As part of the district's efforts to garner support for the referendum, officials have released videos on YouTube that focus on the poor conditions at the campus on Westerly Parkway. In the film, school officials, teachers and staff highlight issues from mold to flooding to outdated plumbing, electrical and heating, cooling and ventilation systems.
Officials also describe the two-building campus as unsafe as students must cross two bus lanes and Westerly Parkway to get to different classes throughout the day and there are 93 doorways where students constantly go in and out that are not continually monitored.
"It creates a security issue that goes beyond traffic. It goes into the general ability to maintain a secure campus for our students," says Ed Poprik, director of physical plant.
Still, if voters reject the referendum, school officials do not have a concrete alternative plan in place to address safety concerns nor a plan in terms of what repairs will be addressed, when they will be addressed, or how the district will cover the cost, according to district Spokesperson Julie Miller.
Miller says right now the focus for the school board and administrators is to see that the referendum does win voter approval in order to execute a combination of renovations and new construction at the campus.
"It's really going to depend on what the numbers look like on Tuesday and I think that's going to guide the board discussion more than anything," Miller says. "Until there's a definitive answer nobody's going to turn to that plan B."

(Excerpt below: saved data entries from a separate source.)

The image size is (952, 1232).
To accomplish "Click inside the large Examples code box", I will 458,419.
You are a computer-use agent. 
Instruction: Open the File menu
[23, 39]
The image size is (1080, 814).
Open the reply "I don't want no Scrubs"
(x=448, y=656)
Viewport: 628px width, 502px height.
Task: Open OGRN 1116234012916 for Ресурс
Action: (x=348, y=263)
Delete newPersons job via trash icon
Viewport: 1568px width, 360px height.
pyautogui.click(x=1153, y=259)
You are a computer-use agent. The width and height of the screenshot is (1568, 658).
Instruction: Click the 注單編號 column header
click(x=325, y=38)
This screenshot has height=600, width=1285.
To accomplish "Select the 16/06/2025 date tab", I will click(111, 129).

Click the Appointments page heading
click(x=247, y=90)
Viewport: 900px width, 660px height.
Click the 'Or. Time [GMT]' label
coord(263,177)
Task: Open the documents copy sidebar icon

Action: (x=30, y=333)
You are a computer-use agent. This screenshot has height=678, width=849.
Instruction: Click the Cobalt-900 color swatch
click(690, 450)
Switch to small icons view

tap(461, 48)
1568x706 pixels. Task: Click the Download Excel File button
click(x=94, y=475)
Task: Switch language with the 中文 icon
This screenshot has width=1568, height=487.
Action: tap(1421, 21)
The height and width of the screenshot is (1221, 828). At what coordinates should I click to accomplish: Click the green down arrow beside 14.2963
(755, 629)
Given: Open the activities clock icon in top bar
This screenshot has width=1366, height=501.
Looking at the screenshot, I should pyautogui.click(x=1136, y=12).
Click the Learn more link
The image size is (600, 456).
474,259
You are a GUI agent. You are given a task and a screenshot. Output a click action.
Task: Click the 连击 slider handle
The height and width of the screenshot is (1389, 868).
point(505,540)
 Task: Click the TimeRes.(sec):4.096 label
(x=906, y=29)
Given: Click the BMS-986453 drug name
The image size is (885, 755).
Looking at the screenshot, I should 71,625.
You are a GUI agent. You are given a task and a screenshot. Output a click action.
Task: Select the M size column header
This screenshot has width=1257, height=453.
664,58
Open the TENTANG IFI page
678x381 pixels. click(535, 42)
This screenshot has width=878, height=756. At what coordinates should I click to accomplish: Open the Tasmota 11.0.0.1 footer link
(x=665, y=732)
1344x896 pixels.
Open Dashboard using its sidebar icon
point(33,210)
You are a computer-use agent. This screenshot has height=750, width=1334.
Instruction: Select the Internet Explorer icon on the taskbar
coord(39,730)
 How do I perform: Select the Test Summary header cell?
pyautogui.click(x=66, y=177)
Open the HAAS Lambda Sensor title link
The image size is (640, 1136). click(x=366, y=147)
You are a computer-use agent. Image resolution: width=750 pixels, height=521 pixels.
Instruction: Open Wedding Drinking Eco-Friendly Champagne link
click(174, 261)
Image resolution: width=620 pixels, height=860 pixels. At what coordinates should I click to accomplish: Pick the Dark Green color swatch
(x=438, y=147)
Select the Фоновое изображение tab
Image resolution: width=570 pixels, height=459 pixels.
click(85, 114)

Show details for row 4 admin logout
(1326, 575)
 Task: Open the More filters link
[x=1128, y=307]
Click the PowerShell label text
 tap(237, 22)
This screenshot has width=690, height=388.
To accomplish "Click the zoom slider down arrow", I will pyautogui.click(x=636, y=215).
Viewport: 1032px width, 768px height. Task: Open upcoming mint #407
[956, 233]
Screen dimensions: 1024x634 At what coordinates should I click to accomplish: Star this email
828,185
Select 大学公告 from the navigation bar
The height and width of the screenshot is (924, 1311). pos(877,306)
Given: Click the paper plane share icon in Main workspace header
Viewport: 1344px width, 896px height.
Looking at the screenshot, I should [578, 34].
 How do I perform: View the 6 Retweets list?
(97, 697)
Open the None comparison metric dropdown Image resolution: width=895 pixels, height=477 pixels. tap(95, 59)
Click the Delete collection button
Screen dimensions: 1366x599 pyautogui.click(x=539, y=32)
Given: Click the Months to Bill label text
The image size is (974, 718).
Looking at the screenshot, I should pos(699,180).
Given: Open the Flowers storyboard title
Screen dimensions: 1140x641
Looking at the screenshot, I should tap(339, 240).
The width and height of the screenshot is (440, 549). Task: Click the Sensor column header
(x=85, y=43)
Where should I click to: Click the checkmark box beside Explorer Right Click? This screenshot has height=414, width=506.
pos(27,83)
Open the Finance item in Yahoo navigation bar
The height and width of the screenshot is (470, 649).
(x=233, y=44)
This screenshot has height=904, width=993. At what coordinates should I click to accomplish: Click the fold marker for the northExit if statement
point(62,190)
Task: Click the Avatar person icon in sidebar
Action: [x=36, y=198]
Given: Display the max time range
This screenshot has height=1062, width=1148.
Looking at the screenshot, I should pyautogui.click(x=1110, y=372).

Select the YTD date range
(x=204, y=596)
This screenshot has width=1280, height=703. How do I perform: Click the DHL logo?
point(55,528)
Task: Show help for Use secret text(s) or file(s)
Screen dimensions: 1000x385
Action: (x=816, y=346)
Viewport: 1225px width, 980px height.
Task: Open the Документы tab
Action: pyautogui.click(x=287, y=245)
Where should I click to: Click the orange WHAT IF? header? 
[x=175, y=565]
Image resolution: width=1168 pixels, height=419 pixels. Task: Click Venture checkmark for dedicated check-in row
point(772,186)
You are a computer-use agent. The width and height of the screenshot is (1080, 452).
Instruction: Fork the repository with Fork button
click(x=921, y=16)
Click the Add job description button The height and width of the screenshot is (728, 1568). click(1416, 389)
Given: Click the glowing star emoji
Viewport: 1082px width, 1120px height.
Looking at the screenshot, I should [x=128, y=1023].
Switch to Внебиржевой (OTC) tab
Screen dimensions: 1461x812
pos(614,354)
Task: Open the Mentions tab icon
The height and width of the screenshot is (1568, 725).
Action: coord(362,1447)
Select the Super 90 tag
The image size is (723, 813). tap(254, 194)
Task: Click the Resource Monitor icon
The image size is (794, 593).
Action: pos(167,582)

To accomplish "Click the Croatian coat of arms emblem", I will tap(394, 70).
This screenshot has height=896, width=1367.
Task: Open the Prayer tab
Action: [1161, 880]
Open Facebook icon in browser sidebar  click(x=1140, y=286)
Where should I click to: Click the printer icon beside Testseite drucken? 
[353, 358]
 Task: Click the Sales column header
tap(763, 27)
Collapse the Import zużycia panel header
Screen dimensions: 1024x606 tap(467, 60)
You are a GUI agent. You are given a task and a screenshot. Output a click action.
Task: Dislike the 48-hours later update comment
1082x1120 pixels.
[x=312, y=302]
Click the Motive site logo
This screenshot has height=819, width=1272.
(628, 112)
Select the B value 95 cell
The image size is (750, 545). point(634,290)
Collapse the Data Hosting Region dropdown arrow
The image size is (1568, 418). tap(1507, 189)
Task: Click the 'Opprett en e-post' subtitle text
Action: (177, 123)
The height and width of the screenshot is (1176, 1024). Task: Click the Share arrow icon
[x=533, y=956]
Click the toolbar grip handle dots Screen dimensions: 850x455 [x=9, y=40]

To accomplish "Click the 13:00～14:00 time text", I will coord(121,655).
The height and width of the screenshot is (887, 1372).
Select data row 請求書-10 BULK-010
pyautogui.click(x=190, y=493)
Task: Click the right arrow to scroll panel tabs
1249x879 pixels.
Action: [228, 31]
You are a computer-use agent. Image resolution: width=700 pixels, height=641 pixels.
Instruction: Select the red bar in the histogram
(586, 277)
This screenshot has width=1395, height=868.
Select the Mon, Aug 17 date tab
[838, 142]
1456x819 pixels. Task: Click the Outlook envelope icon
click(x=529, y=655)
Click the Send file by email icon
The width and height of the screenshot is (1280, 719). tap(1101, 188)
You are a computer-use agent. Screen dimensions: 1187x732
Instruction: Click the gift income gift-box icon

Under the plan, all core academic classes would be held in the South Building – reducing significantly the number of students who need to travel back and forth between buildings. The plan would also update electrical, plumbing and HVAC systems as well as make the campus compliant with the American Disabilities Act.
School officials are betting that voters will support their plan, which was created after a slew of community outreach efforts to obtain residents' feedback.
"Hands down the goal is to move that project forward," Miller says. "The goal and the work that the board has put in over the past few years is staggering. ... The board is unanimously behind this because they recognize that something needs to be done with this facility."
If the measure fails, but was close to approval, Miller says it's possible the board could decide to ask the referendum question again during the general election in November.
"In the event that it is a fairly lopsided failed referendum, then I think the conversation will probably change," Miller says.
In order for the referendum to pass, Joyce McKinley, director of the Centre County Elections and Voter Registration Department, says the majority of ballots cast need to be in the affirmative.
McKinley says there are roughly 71,000 registered voters in the school district. At the same time, more than 18,000 are students at Penn State with the majority out of town for summer break. Additionally, voter turnout is historically lower for the primary election compared to the general election in November.
If the referendum is clearly unsupported by voters and the board decides not to place the question on the ballot again in November, Miller says the next step would be to consult with Poprik about what issues need to be addressed immediately at the high school.
"We will continue to do the very best we can do to mitigate things," Miller says.
Regardless, Miller says students are not in any danger at the high school under its current conditions. More natural light and better ventilation would benefit the students, she says, but issues like mold are addressed on a continual basis.
"Is it ideal? No. Are there concerns where we have actual health concerns? No," Miller says. "We have not run into a situation where students are being routinely exposed to something that is dangerous."
The referendum question will read as:
"Shall debt in the sum of ($85 million) for the purpose of financing new construction and renovations for the State College Area High School be authorized to be incurred as a debt approved by the electors?"
If passed, the resulting 7.2 percent tax increase will be determined based on a property's assessed value. The district calculated the percentage tax increase based on the 2013-2014 property tax rate of 38.75 mills, or $38.75 per $1,000 of assessed value.
For example, for a property with a $100,000 market value, the assessed value of the property would be $28,409 and the estimated annual tax would be $79 or $7 a month.
For a property with a $200,000 market value, the assessed value would be $63,920, and the estimated annual tax would be $178 or $15 a month.
The referendum tax would remain in effect until the debt for the high school is paid in full, which is an estimated 30 years.
The total project cost is estimated at $115 million with a 5.3 percent interest rate and a term of 30 years. The $30 million balance will be funded through the appropriation of a current tax.